Enel Group’s ethical conduct is also based on the Zero Tolerance to Corruption Plan and “231 Guidelines”. In addition, Enel Brasil complies with Brazilian Law No. 12846/2013 (Anti-Corruption Act).
Ethical Standards: these cover the principles of the Universal Declaration of Human Rights, the Global Compact and the Declaration of Principles of the International Labour Organisation (ILO), as well as the Millennium Development Goals.
Zero Tolerance to Corruption Plan: commitment to the fight against corruption, according to the Global Compact principles and criteria recommended by the non-governmental organization Transparency International.
Italian Decree 231/01: this defines 231 Guidelines and establishes a Compliance Programme identifying the behaviours expected of related parties of non-Italian subsidiaries of Enel.
The company also has the Criminal Risk Prevention Programme (Integrity Programme), which describes the general behaviours and principles of conduct expected from Enel Group employees in Brazil. It relies on the company’s core values to achieve its business objectives while preventing the materialisation of risks. The programme is applicable to all employees in roles related to corporate representation, administration, management, operation or control, and to those acting on behalf of the company. In addition, the company requires all affiliates or branches, suppliers and partners to have a behaviour that is consistent with the ethical principles in place.
To ensure the ethical commitments of Enel Brasil are disseminated to new employees, the company has a Welcome Programme in place that emphasises anti-corruption initiatives. Furthermore, as early as during the recruitment process applicants are required to sign a conflict of interest statement. If an applicant reports a conflict, an analysis of its criticality is conducted and, if necessary, a formal consultation with Internal Audit is held. Employees are terminated in cases of corruption.
In its business relationship with its suppliers, Enel Brasil also takes steps to avoid any conflict of interest and, in cases of corruption, suppliers have their contracts terminated and are subject to legal action.
In order to ensure unethical actions are monitored, Enel Brasil has various tools for the adequate assessment and escalation of these issues.
Ethical Channel – This is available both from the intranet and the Internet, and receives complaints about improper corporate practices and behaviours relating to confidentiality, conflicts of interest in audits, misappropriation, environment, health and safety, and issues with suppliers and contractors.

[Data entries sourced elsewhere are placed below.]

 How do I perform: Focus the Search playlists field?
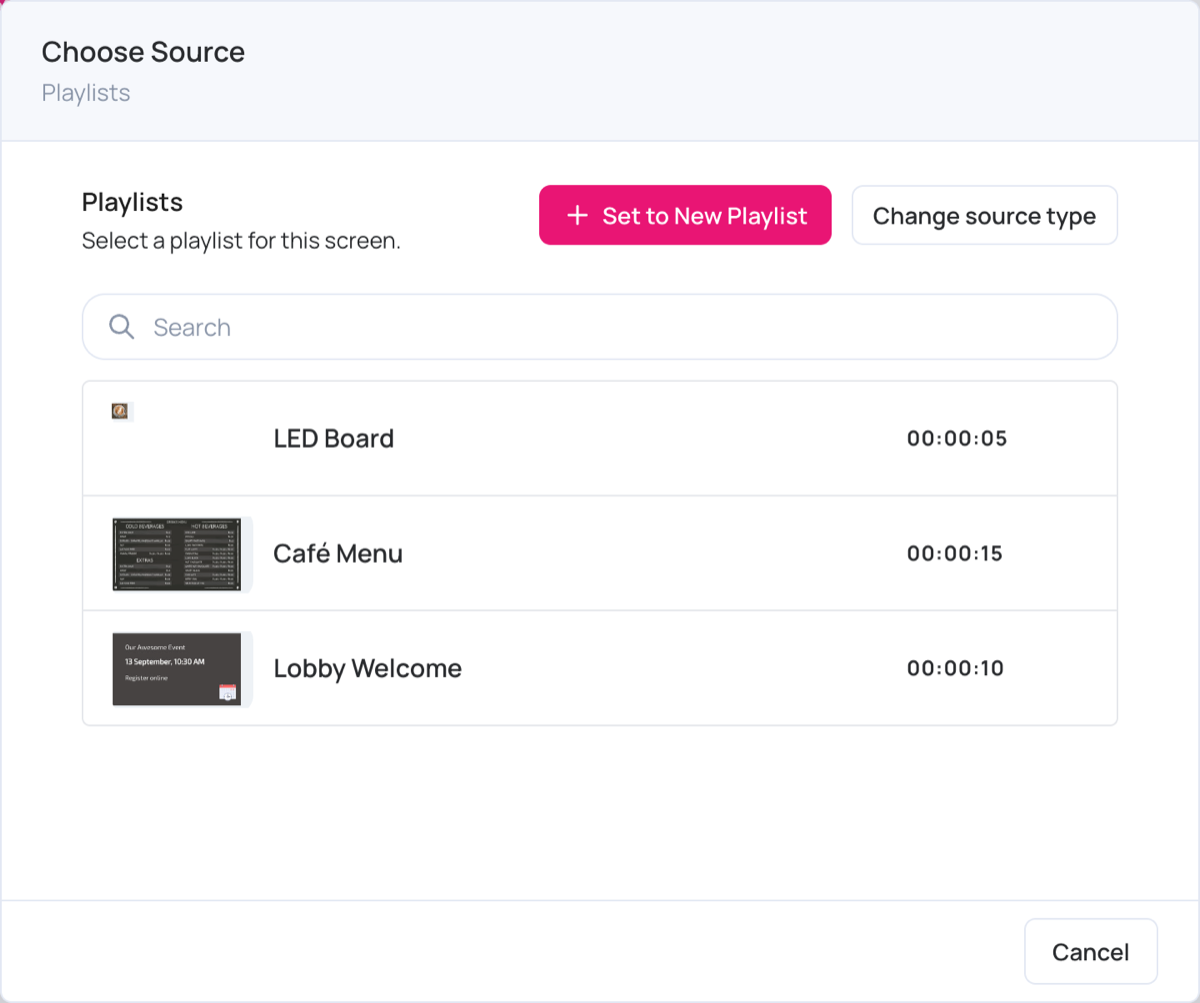click(x=600, y=327)
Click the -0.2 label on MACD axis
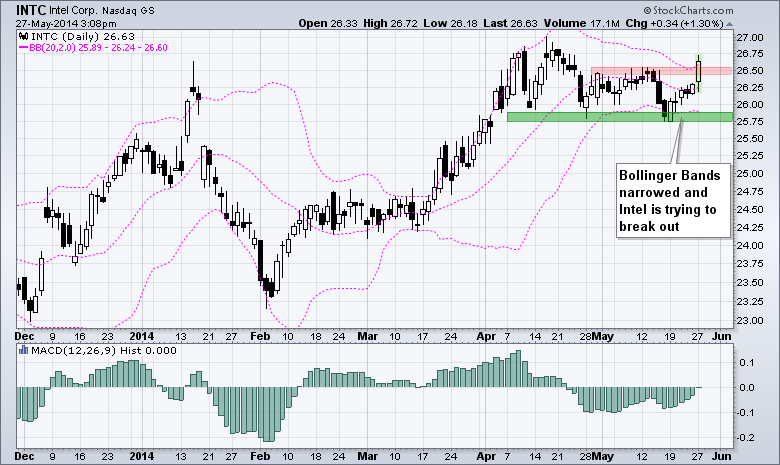Screen dimensions: 780x465 coord(746,438)
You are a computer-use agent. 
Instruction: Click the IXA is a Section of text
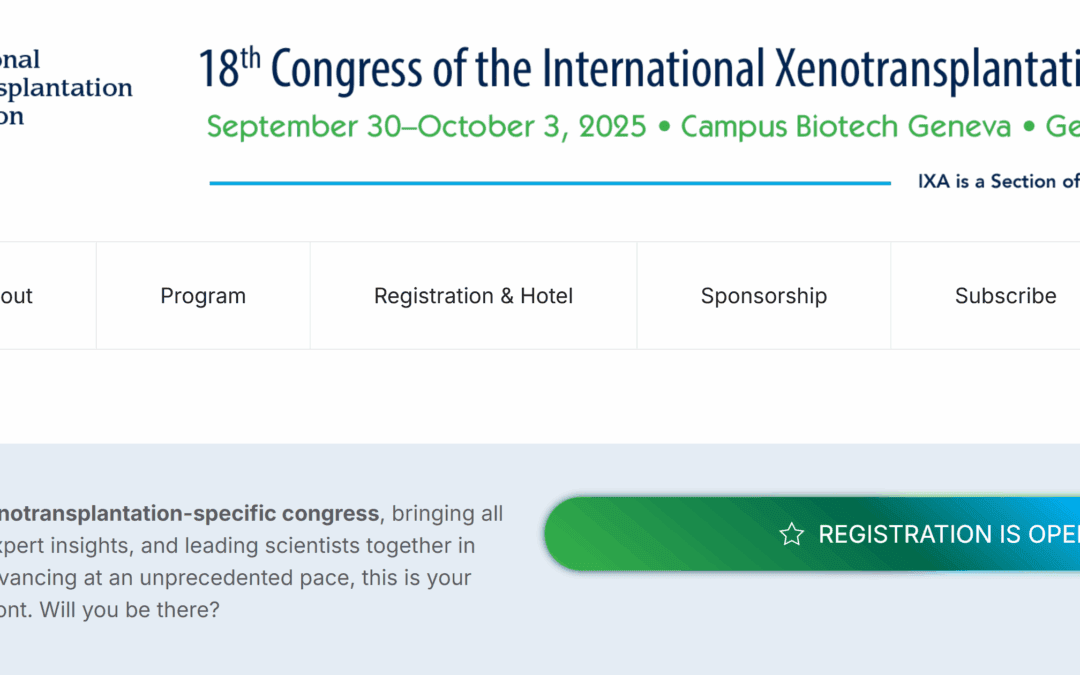[998, 181]
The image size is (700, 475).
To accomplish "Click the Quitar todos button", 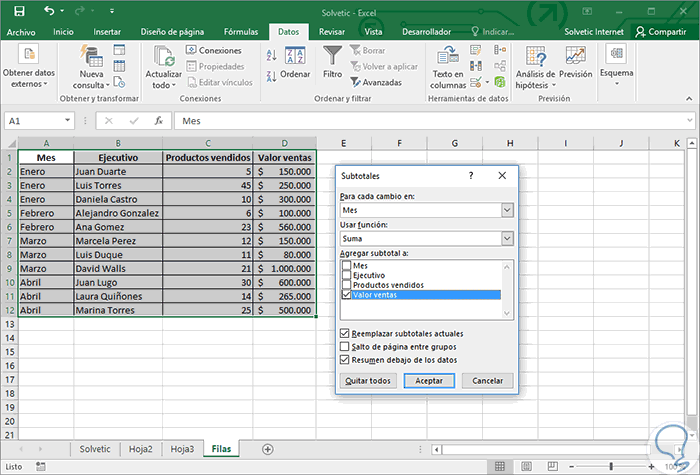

Internal audit – Operating under the holding company Enel Brasil and reporting into Enel S.p.A. in Italy, Internal Audit assesses compliance with policies and procedures and has an annual audit programme managed at corporate level in order to ensure its autonomy in relation to the directors of the company. The audits cover all corporate divisions and consider aspects such as fraud and corruption.
Internal control unit – Designed to assist in the assessment, validation and certification of internal controls that generate information from the financial statements of Enel Brasil, this unit was created to meet the requirements of Section 404 of the Sarbanes-Oxley Act and Italian Law 262/05. The team consists of an internal committee comprised of reviewers (supervisors and technical analysts), validation experts (managers) and certification experts (directors), and uses the GRC-PC system (Governance Risk Compliance – Process Control) for managing internal controls.